New research finds link between districts that voted Trump and racist bullying post-election

Students living in areas that voted for President Trump faced more bullying after the 2016 election, according to new research released Wednesday.

The study offers some hard evidence that the post-election months were a more fraught time in many schools — backing up the stories of individual teachers and students. But the effects were not spread evenly: In communities favoring Trump, reports of bullying were 18 percent higher than in communities that voted for Hillary Clinton, the study found. Reports of peers being teased or put down because of their race or ethnicity were 9 percent higher in those places.

Overall, 17 percent of students in areas that voted for Clinton reported being bullied, compared to 20 percent of students in areas that voted for Trump.

“We found differences in teasing and bullying rates that were linked to voting preferences, which we didn’t see prior to the 2016 presidential election,” said Francis Huang, an associate professor at the University of Missouri, who conducted the study with University of Virginia professor Dewey Cornell.

Huang and Cornell examined the survey responses of more than 155,000 seventh- and eighth-grade students across Virginia’s 132 school districts. Students were asked if they had been bullied at school and if they had observed harassment of others, including students being targeted due to their race or ethnicity. The data was collected in 2013, 2015, and 2017.
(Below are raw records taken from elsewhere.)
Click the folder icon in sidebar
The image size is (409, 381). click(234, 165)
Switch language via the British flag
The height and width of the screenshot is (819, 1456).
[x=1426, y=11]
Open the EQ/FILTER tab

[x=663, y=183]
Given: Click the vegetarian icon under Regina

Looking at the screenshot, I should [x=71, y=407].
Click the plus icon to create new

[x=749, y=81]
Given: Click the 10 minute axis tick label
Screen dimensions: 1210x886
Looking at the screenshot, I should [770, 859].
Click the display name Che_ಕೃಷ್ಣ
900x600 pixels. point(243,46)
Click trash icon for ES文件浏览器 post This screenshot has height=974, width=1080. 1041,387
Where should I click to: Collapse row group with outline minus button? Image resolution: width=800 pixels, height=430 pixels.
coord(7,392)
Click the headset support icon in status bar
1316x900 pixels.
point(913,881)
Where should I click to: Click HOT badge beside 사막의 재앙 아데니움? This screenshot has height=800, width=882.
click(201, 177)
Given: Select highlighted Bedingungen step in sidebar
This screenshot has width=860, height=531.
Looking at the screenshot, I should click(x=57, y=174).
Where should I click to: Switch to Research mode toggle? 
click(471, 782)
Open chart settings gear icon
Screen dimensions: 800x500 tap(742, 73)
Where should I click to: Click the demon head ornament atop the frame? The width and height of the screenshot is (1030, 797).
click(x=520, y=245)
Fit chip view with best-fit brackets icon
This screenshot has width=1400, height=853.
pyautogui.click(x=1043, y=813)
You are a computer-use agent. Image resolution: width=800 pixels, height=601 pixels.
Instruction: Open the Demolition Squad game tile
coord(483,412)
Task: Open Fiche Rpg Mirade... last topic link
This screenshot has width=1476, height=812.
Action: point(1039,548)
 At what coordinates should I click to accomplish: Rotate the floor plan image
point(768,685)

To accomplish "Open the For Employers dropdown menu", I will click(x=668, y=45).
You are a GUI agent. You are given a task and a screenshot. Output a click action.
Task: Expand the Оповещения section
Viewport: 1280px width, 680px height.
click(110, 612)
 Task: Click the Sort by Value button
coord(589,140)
Their conclusions are limited for a few reasons. The surveys don’t say the race or ethnicity of the students being bullied, making it impossible to know how closely the incidents were tied to the derogatory language now-President Trump and his supporters used during the campaign about Mexican immigrants and Muslims, for instance.

And the data, published in the peer-reviewed Educational Researcher, only shows a link between bullying and voting patterns — it doesn’t prove cause and effect.

“Our data show there could be a relationship, but more research is needed to know that,” Huang said. “But what we can say is that bullying continues to be a problem in schools that’s only increased in the eyes of these students.”

There still isn’t much research yet to confirm the depth of such a “Trump effect,” said Deborah Temkin, director of education research for the nonpartisan Child Trends. She previously oversaw federal efforts to combat bullying in the Obama administration.

“This is a really complicated thing to disentangle,” Temkin said. “There can be so many factors into why bullying is happening and without a hyper-controlled study — which is hard to do when you may or may not have a presidential election in the mix — it’s hard to show causation.”

Virginia has taken steps to combat bullying in schools, before and after the election. A law implemented in 2017 requires principals to notify the parent of any student involved in bullying of the status of any investigation within five school days.

While schools do submit harassment data to the federal government every couple of years, the nature of such incidents isn’t made clear in those reports. Moreover, there is no uniform collection of hate crimes or bias incidents in schools by any federal agency, making it a challenge to understand how often students are targeted because of their identity.

A national data set released last year showed that bullying rates held steady in 2017, Temkin noted, adding that researchers should be cautious about assigning blame for any uptick fully to Trump or political rhetoric.

Indeed, Huang and Cornell found that bullying was present throughout the state of Virginia — a battleground state that Clinton won by 5 points.

School officials have publicly expressed concern in recent years about how President Trump’s language and behavior, including his reliance on false claims, may be affecting students’ outlook on what is socially acceptable. That presents new challenges for teachers pushed to address it.

“It is harder to have students behave respectfully toward one another when the nation’s chief role model consistently does the opposite,” Richard Stopol, the president of NYC Outward Bound Schools, wrote last week in the New York Daily News. “Through words and actions, he is profoundly affecting how teachers see their role and influencing both how and what they teach. With those words and actions, he is posing immense challenges that educators across the country are having to reckon with.”

Temkin said the research should push teachers and school administrators to acknowledge that what’s happening in politics doesn’t stay at home with their students.

“We have to be thinking of how the actions of adults transfer onto the behavior of kids as kids are always looking at how adults are acting toward others,” Temkin said. “So yes, more research is needed to see how deep these relationships go, and from what we see here in the study is a sustained need for bullying prevention in schools.”